My main problem with the stylus is that it's so easy to lose; who wants to carry around a separate part with their device?

That said, imagine if styluses (styli?) were mass produced and available as ubiquitously and cheaply as pencils. Lose one? No problem, there's another one on the table over there.

In that case, I can see styluses catching on big time, and as noted in the article, their precision would give them huge inherent advantages over fingers.


The nokia n800 had a little triangular stylus with a holder built into the device. So nothing extra to carry around. It also wouldn't be too tricky to attach the stylus to the device with a wire.


Attaching it with a wire limits your movements and has the potential to get tangled. Where does it go when the stylus is tucked away? If it retracts then does it have a button to make it retract, or does it retract automatically causing constant tension while using it?

Stylus slots are not new. All the iPaq-like PDAs had them as well, and people still complained about losing them. I never lost mine but it was a relatively common complaint. (I still have it in fact, tucked away in a drawer in my "smartphone" from 2004[1])

[1] http://en.wikipedia.org/wiki/HTC_Blue_Angel


The best system was the Samsung Omnia. You attached the stylus to your keys (it telescoped so was quite small when stored). I keep my keys on me all the time, so I always had my stylus. The unfortunate part was it looked like a little thing of mascara which (as a dude) I thought was awkward.


It's possible that just as pencils have erasers, that in the future were the stylus more ubiquitous pens might have their opposite side designed to be a touchscreen stylus


It's much more likely that there will be almost no pens or styluses.


> Third, you can see what’s under the stylus. This is essential to artists, of course, but it also completes a simple visual feedback loop in which you can tell what you’re touching.

When I first got my Wacom drawing tablet, it took me about an hour of trying out handwriting in GIMP to get used to this. As long as you hover the stylus only a few millimeters above the tablet, you can even see the mousecursor move around to where you're pointing (takes a little bit of practice, that).

So, while nice, it's definitely not strictly necessary that seeing what's "under" the styles happens on the same plane as you're drawing on.


Is it possible to use a stylus on a capacitive touchscreen? (perhaps by ensuring it has the same capacitance as a finger - a small finger).

I found editing maddening on an iPad because of the inaccuracy. You can roll your finger to adjust the cursor position, and the magnifying window helps, but it's not as good as simple cursor keys (disclaimer I was just trying it out in an apple store, so there may be ways around this problem that I don't know of).

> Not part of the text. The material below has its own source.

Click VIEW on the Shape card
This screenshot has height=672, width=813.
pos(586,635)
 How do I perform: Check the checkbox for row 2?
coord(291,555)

Although they make them, I'm pretty sure capacitative screens don't have the kind of precision you want from a stylus.


You can. For example, this one by Wacom: http://www.amazon.com/Bamboo-Stylus-for-iPad-CS100K/dp/B004V...

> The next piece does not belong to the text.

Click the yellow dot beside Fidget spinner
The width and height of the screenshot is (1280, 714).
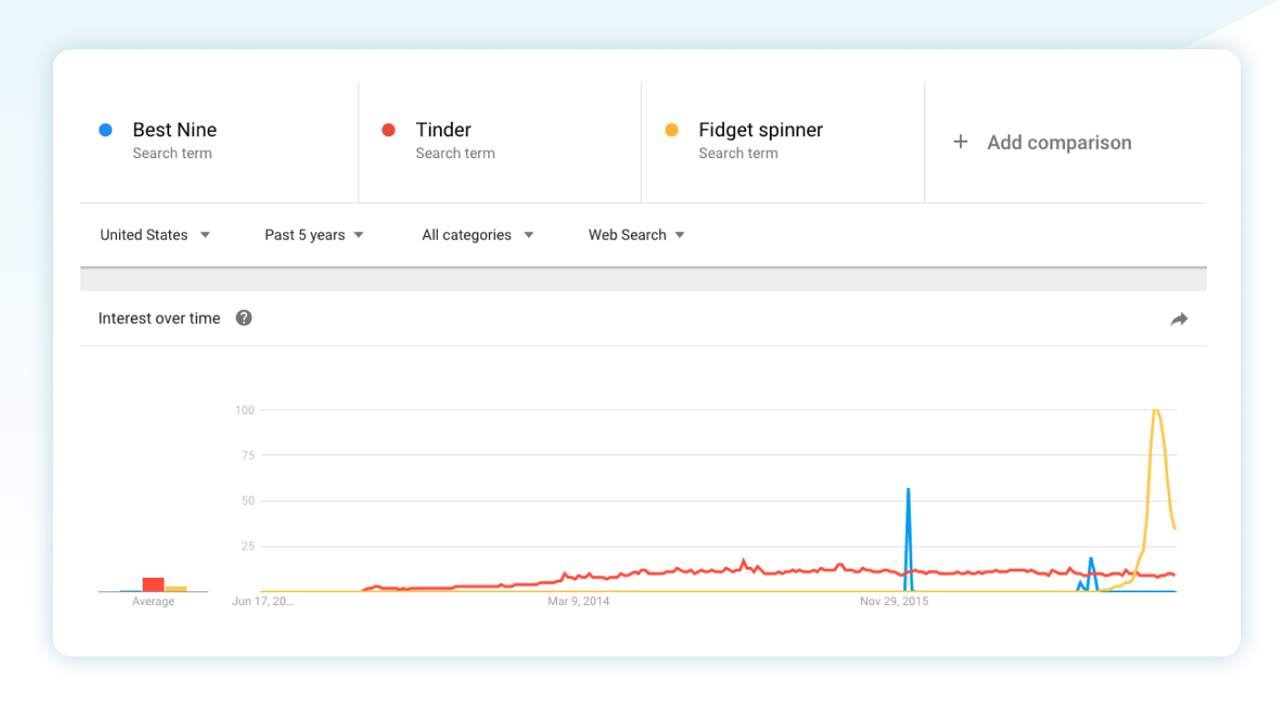click(x=672, y=130)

(Disclaimer: I haven't tried it yet. Would be interesting to hear others' feedback.)


The smartphone N900 has a very sensitive touch screen and a stylus. Altough it would be possible to live without it, it would be a big regression. People just said ohhh that's so old fashioned. Sinve my phone is not a fashion item but a work horse, I never understood the irrational fashion the drop of the stylus by the fashion industry.


You know what I would like? A tablet with a stylus input for one hand, and a kinect facing up off the left side for the other. I'd write with my right, and hover my left to make small gestures that manipulate the screen space. Drop the stylus, both hands are making gestures.


I'm dying for an accurate stylus for my iPad. I do too many notes and visual mockups that upi epwant more precise that the big rubber blobs give. I'd be willing to pay $50 for this if it lasts and works as advertised.

No luck so far!


Apple filed a patent a while back for a ballpoint stylus for the iPad. I think we'll be seeing the stylus make a big comeback.